Attraverso organizzazioni come questa, vengono preparate, sostenute e pubblicizzate le attività degli attivisti, preparandoli, grazie anche ad una rete di contatti internazionali e scegliendo quali di queste proteste finanziare prevedendo anche eventuali spese legali, fino ad un ammontare di 80.000 dollari a gruppo.
Dal 2019 solo questa organizzazione ha finanziato 94 organizzazioni, con oltre 22.000 attivisti e oltre 1 milione di attivisti mobilitanti.
Tutto questo fiume di denaro ci porta casualmente ad illustri nomi come ad esempio il regista premio oscar Adam Mckay, o Aileen Getty ereditiera della famiglia di petrolieri Getty, che tra trascorsi di droga e Aids, mette a disposizione i miliardi di famiglia attaccandosi al petto la nota medaglia di “filantropa” per arrivare a Rory Kennedy, figlia del democratico Bob Kennedy.
La lista è molto lunga, quasi tutti i membri del gruppo provengono e orbitano nell’ambiente del cinema e dello spettacolo, quindi non stupisce la grande sceneggiatura di cui gli attivisti diventano attori.
Attori e strumenti di un piano preciso che in nome della nuova emergenza climatica, stravolge le nostre vite, tra cavallette a pranzo, giri in monopattino e piani energetici coatti per le abitazioni private che come fine unico hanno solo quello di renderci tutti più poveri, di spogliarci delle nostre culture, delle nostre tradizioni, a favore di un essere gender, fluid, senza terra, senza fede, rimbecillito davanti a Netflix, a guardare quello che è stato deciso sia giusto da guardare e a pensare secondo un pensiero unico dominante, per diventare finalmente quell’uomo nuovo sognato e deciso dai grandi potenti della terra, intorno ad un tavolo e dove si è stabilito che il vecchio mondo, come noi lo conoscevamo, non debba più esistere.

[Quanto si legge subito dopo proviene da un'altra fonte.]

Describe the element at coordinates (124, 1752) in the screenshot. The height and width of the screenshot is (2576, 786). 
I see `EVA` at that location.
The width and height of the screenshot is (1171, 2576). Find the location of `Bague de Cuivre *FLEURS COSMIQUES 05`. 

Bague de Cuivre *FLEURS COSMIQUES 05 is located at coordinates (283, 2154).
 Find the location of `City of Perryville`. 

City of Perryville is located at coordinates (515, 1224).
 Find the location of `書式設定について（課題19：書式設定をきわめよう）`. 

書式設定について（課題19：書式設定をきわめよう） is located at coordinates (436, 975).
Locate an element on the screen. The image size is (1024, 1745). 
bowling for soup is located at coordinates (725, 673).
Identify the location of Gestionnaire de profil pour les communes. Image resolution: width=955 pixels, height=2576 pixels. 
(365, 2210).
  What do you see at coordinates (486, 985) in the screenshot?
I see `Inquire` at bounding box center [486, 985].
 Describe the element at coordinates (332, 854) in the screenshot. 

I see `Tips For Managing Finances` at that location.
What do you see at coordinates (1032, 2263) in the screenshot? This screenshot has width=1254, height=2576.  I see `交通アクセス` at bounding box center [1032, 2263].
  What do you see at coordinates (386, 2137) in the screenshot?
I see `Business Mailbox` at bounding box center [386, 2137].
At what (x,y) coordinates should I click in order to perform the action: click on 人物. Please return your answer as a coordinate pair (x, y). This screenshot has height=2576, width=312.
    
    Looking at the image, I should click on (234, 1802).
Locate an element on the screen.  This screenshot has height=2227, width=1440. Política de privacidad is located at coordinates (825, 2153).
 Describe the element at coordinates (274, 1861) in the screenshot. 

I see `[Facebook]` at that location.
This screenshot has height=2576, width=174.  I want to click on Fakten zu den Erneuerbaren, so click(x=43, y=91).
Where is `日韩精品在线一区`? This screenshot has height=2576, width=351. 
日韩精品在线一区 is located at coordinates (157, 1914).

Peccato che i nostri ragazzi siano caduti in questa trappola, diventandone strumento attivo e non pensante, dimostrando già di appartenere al post Great Reset, a quel trans umanesimo discusso proprio in questi giorni a Davos dove, mentre loro giocano a fare i ribelli in monopattino elettrico, imbrattando magari qualche statua,
Oltre 200 jet privati, che di green o di filantropico non hanno davvero nulla, scaricano loschi e miliardari figuri che hanno deciso il mondo che verrà.